• Entries provided
_ _ _ _
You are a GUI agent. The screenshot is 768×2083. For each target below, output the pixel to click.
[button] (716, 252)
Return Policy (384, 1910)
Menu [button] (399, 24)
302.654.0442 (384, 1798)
_ _ _ _
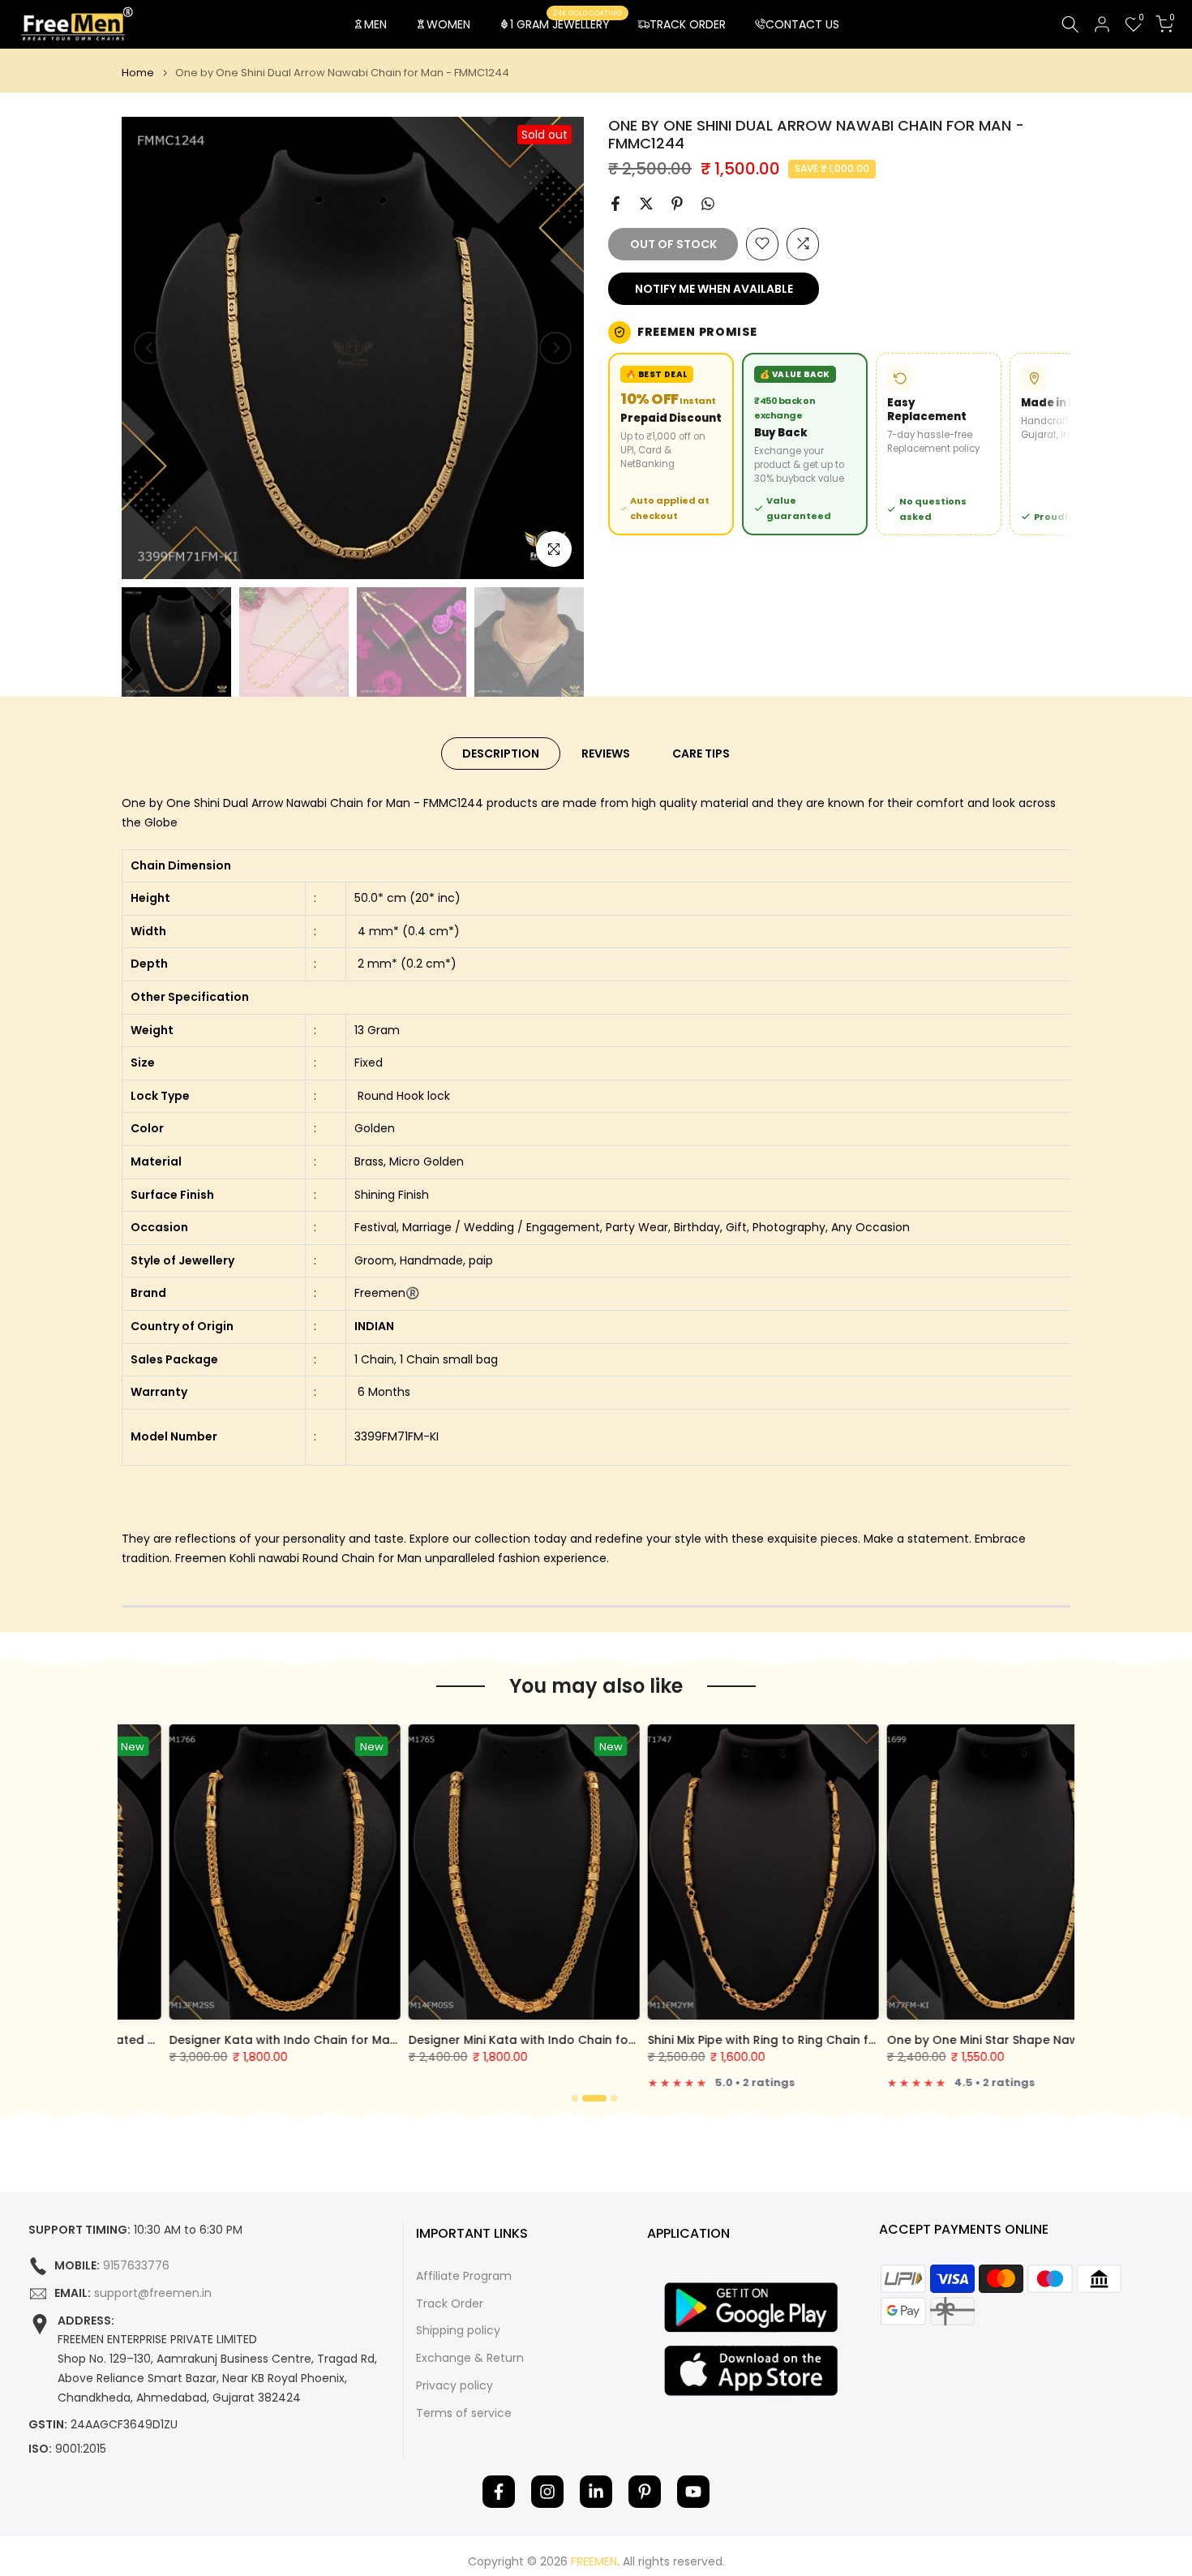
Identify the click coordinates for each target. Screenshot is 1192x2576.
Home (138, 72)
_ _ _ _
• Try it
Your answer should be the lines of the listing above between the line holding "You are a GUI" and the line holding "302.654.0442 (384, 1798)", inclusive, restated word for word and alone.

• Finished task
You are a GUI agent. The screenshot is 768×2083. For each target below, output the pixel to click.
[button] (716, 252)
Return Policy (384, 1910)
Menu [button] (399, 24)
302.654.0442 (384, 1798)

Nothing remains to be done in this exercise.